Goal of the exercise: Among the entries below, tally the lines that include "each", and give the number alone.

== Extracted material ==

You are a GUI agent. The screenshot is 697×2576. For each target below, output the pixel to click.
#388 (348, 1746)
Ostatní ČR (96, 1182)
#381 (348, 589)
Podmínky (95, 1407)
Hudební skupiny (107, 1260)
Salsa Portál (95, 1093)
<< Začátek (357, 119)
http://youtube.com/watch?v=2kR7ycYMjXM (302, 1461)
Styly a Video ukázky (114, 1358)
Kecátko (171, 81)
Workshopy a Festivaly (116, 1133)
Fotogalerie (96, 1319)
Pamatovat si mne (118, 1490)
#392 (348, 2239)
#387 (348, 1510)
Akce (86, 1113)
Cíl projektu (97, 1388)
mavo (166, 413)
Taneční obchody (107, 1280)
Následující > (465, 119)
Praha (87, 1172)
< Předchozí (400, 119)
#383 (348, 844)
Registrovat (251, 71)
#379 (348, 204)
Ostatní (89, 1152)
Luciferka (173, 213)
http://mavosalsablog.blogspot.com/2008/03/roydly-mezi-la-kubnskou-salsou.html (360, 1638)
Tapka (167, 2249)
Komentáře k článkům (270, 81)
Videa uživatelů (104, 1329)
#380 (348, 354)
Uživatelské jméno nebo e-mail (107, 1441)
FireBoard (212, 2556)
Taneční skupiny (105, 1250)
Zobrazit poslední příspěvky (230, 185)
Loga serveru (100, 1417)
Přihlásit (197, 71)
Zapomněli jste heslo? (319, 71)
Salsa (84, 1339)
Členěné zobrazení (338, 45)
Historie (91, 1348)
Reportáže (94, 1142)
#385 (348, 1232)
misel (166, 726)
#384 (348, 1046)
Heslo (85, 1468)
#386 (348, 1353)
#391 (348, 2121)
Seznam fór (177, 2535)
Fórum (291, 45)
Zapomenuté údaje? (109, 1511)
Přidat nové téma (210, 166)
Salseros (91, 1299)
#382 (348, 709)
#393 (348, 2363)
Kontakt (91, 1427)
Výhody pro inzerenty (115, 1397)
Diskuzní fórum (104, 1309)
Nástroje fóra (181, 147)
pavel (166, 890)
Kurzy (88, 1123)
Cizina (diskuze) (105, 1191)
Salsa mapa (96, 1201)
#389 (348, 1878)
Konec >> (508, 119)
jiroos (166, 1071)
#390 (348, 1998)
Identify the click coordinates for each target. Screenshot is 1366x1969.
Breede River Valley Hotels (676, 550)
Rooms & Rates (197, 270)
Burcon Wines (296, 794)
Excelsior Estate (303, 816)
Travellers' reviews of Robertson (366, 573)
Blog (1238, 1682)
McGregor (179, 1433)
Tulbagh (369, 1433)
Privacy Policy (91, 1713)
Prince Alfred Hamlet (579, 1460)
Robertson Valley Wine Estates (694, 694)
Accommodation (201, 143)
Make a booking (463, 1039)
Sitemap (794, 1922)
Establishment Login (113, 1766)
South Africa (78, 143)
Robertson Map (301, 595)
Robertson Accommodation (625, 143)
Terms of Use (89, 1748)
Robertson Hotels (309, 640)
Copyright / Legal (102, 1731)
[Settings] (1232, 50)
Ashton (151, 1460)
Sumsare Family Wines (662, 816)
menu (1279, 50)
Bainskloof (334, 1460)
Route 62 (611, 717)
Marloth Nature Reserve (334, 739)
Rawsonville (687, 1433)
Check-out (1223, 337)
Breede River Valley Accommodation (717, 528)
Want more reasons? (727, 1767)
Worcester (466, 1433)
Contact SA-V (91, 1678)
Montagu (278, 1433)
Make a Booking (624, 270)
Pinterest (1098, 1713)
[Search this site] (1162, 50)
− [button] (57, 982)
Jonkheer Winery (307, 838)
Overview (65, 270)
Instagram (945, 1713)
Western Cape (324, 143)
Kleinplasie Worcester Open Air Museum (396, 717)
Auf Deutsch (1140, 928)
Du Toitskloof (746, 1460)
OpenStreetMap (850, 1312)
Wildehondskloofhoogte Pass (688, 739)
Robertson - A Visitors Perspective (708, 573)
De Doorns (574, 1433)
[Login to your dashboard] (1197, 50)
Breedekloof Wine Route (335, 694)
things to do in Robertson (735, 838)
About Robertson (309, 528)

===

Task result: 2